== Stored records ==
↓↓↓

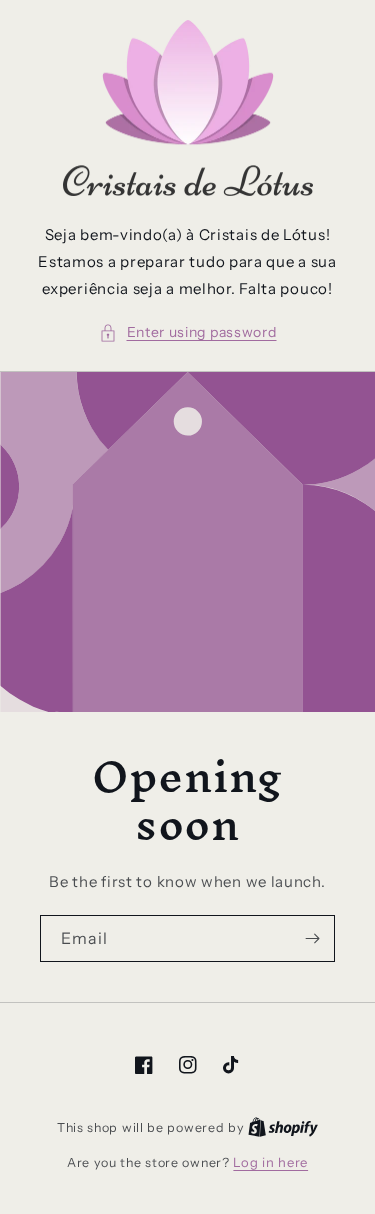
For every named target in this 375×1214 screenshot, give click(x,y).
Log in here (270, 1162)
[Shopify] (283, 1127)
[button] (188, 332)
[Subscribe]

↑↑↑

== REQUIRED WORK ==
From the first line to the last, output the data exactly, without the pictures.

== YOUR RESPONSE ==
For every named target in this 375×1214 screenshot, give click(x,y).
Log in here (270, 1162)
[Shopify] (283, 1127)
[button] (188, 332)
[Subscribe]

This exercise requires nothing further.